Your brain may be driving on automatic pilot and you can’t turn it off. The brakes are not working. You are driving too fast and the brakes are faulty. During the day the brakes may present themselves as anxiety and at night it can present itself as insomnia. A brain that has adequate brakes (ie. a strong “off” switch) can bring the speed down to relax and restore during the day and can turn off to 0 km/hr at night.
Your autonomic nervous system (ANS) is part of the brain that controls the autonomic pilot which runs on autonomic pilot switch “on” (parasympathetic nervous system, ‘fight or flight’) and the “off” switch (sympathetic system- PNS- relax and restore response).
With insomnia there is a faulty off switch and the on keeps switching on. When you try to go to sleep, you might be able to fall asleep for a few hours and then around midnight your brain wakes up causing nocturnal awakening. In the morning after a few more hours of sleep you wake up early again.
We can control the off and on switches by practicing mindfulness. Practice of mindfulness allows us to become aware of our aroused “on” switch and our suppressed “off” switch.

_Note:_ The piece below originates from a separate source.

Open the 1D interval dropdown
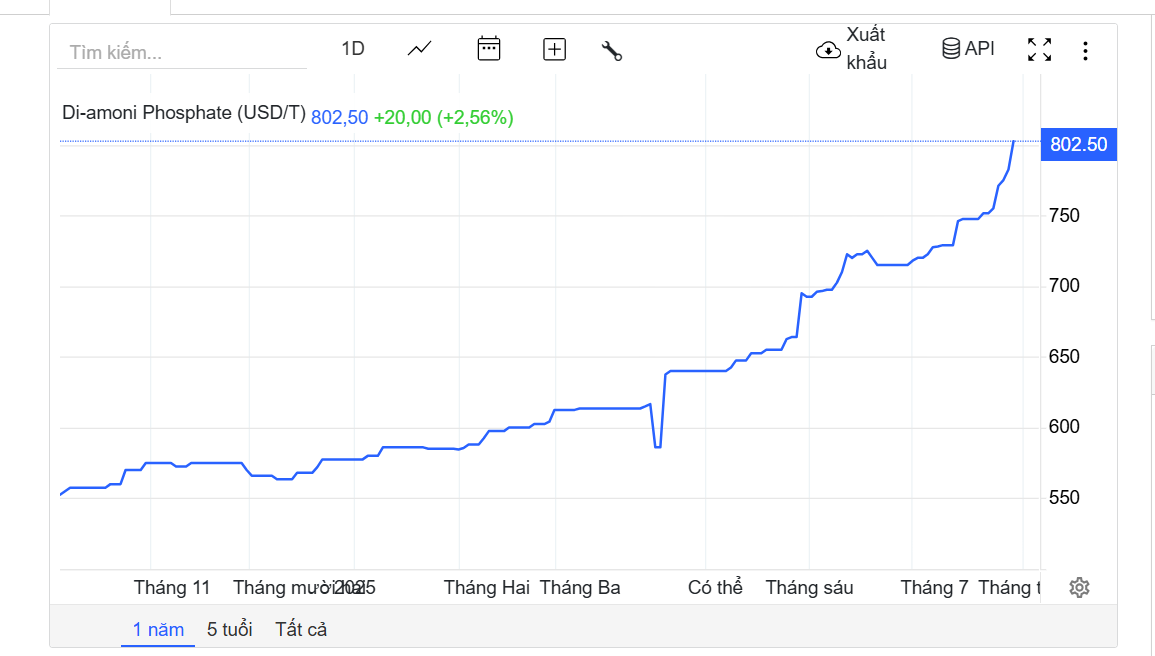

With this awareness, we can be mindfully present in the moment and cultivate control over these “on/off” switches. We no longer have to be run by the “automatic pilot” of the ANS. Instead, through mindfulness and greater awareness, we can begin to learn how to boost the “off” switch and dampen the “on” switch and thus make the brakes strong enough to turn off the fast/hr insomnia brain.